**WHAT IS BEING ASKED**
Express the lines of the entries from the line with "Click the Previous Days Range text" through the end of the entries as a JSON list of strings, one string per line, with blank lines omitted.

==== MATERIAL TO PROCESS ====

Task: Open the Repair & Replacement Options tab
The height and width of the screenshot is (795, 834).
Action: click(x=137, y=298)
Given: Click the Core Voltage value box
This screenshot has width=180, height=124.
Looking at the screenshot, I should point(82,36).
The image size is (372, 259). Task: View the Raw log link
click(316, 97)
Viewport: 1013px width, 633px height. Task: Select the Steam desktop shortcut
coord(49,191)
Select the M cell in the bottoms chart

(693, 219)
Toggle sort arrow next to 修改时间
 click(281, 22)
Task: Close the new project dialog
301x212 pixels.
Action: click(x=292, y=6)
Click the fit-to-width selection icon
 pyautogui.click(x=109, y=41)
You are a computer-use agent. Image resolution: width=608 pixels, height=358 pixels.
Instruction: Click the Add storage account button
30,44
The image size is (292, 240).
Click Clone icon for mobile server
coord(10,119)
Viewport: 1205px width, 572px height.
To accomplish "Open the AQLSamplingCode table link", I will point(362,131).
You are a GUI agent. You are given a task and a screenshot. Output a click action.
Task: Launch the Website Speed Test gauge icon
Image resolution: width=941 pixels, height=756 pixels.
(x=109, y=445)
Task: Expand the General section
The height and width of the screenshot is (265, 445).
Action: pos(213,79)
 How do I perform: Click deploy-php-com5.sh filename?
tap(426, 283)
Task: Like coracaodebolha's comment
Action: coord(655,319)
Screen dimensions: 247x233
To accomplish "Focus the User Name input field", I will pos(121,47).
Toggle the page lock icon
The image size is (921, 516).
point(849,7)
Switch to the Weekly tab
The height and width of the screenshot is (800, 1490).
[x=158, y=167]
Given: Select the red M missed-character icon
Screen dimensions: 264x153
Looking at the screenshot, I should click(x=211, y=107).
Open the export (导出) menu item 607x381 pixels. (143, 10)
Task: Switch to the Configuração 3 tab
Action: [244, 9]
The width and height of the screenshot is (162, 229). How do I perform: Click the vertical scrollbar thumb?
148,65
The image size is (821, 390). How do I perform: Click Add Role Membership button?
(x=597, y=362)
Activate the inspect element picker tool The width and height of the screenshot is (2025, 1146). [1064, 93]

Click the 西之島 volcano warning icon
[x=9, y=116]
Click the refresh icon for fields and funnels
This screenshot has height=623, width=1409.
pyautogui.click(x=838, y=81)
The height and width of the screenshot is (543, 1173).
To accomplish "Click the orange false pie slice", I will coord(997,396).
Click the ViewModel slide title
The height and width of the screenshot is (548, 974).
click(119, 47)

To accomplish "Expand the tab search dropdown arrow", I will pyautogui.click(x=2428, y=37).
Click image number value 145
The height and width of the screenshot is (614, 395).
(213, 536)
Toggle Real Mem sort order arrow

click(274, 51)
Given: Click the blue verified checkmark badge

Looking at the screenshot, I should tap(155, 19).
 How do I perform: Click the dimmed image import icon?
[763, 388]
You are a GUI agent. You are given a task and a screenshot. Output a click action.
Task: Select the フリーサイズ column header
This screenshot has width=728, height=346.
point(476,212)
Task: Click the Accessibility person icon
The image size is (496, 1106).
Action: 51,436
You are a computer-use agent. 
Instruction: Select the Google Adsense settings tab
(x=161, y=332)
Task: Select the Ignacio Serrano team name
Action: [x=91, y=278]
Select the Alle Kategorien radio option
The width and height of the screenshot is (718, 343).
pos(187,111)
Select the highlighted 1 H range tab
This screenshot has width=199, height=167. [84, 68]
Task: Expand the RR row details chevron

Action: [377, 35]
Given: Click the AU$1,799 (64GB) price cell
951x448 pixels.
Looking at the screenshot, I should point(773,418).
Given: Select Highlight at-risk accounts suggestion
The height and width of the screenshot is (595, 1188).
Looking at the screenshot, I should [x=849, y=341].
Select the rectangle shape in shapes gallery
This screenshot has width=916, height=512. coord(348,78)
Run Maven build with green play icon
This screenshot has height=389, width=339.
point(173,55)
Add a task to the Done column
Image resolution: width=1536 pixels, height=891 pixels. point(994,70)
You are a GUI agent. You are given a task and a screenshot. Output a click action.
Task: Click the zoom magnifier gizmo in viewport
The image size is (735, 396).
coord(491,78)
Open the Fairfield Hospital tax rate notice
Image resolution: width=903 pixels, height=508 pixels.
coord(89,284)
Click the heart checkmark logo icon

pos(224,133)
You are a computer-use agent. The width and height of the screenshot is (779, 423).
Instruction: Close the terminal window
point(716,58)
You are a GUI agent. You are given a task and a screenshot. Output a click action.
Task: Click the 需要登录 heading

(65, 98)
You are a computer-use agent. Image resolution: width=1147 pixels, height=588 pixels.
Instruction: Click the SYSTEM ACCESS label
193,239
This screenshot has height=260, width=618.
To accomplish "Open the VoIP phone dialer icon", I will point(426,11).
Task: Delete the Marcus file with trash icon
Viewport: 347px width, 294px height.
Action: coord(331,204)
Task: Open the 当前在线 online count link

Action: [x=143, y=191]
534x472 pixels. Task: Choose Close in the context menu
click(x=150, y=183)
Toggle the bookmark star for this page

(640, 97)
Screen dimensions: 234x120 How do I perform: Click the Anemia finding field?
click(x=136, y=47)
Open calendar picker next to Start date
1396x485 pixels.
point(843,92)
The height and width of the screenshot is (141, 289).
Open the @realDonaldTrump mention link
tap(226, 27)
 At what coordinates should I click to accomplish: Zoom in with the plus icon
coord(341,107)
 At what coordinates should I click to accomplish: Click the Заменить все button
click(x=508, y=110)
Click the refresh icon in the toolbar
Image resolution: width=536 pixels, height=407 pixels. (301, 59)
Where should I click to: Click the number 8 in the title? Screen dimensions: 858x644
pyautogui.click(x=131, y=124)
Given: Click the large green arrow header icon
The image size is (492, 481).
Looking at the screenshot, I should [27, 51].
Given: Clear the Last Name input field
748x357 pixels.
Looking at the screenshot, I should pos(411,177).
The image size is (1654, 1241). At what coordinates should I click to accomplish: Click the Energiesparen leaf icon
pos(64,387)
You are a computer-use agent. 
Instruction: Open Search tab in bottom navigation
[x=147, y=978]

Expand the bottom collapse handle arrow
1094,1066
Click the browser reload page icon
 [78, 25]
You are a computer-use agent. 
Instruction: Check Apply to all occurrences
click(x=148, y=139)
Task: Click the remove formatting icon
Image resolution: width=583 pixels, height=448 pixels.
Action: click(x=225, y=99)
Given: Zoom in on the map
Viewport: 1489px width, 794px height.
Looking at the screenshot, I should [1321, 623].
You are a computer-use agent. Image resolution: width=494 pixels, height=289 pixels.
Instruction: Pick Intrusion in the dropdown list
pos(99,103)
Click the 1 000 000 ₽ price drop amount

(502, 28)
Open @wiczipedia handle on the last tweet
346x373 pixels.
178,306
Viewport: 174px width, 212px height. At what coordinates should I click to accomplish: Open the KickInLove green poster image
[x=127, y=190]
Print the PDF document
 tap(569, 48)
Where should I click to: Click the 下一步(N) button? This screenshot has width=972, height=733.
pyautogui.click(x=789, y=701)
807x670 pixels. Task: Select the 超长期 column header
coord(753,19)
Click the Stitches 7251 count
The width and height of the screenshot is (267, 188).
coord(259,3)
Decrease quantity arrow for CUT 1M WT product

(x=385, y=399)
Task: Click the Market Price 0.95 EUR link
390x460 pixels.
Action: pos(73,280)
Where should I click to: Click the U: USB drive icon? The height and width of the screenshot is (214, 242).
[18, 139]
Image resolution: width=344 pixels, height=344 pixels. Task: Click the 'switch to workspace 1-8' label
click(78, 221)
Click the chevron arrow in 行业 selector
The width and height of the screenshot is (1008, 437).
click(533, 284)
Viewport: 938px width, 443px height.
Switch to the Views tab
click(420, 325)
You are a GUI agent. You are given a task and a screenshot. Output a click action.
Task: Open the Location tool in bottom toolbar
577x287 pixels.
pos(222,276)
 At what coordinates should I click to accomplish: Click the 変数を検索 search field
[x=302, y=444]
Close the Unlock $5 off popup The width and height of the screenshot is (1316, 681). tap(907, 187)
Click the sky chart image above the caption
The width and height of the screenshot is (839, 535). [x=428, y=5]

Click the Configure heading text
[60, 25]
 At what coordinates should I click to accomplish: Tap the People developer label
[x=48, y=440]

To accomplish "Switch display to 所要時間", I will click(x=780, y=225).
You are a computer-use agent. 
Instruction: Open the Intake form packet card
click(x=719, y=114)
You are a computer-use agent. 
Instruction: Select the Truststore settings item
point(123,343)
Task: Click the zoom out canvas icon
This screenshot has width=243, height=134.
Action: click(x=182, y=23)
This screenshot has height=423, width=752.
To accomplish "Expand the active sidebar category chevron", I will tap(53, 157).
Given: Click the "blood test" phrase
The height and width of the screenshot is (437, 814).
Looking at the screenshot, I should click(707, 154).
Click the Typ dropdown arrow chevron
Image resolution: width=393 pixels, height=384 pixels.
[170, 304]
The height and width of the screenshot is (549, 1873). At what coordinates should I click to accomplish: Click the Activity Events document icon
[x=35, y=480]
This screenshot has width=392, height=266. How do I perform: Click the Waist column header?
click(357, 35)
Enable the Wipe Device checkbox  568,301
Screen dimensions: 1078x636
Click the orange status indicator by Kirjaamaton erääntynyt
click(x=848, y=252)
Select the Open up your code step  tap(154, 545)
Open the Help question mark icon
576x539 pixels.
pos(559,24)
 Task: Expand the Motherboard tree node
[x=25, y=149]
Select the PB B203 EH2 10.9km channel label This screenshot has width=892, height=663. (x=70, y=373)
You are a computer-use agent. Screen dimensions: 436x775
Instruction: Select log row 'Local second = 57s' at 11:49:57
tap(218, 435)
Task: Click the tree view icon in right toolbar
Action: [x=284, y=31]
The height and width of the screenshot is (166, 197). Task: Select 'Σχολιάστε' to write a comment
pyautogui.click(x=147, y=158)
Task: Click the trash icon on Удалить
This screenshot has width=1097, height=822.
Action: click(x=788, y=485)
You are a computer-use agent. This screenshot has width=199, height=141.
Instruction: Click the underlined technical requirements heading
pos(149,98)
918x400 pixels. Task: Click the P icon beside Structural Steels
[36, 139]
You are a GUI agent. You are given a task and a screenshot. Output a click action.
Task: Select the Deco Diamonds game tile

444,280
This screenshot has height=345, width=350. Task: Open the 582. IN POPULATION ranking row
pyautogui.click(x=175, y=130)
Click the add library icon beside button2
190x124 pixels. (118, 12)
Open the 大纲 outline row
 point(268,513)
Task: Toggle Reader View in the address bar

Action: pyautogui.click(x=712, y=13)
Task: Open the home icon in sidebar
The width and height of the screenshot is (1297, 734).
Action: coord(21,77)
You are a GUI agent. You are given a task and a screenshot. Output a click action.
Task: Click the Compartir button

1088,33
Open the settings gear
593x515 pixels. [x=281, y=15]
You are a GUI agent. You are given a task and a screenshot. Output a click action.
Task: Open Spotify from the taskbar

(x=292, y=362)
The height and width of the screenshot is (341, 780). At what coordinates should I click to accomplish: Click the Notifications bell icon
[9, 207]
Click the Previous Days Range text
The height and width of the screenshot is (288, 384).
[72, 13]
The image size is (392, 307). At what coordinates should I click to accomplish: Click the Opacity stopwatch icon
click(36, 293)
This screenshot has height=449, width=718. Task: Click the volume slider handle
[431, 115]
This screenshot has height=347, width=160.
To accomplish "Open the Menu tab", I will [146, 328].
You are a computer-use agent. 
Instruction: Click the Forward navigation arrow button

====

**EXERCISE OUTPUT**
[
  "Click the Previous Days Range text",
  "The height and width of the screenshot is (288, 384).",
  "[72, 13]",
  "The image size is (392, 307). At what coordinates should I click to accomplish: Click the Opacity stopwatch icon",
  "click(36, 293)",
  "This screenshot has height=449, width=718. Task: Click the volume slider handle",
  "[431, 115]",
  "This screenshot has height=347, width=160.",
  "To accomplish \"Open the Menu tab\", I will [146, 328].",
  "You are a computer-use agent. ",
  "Instruction: Click the Forward navigation arrow button"
]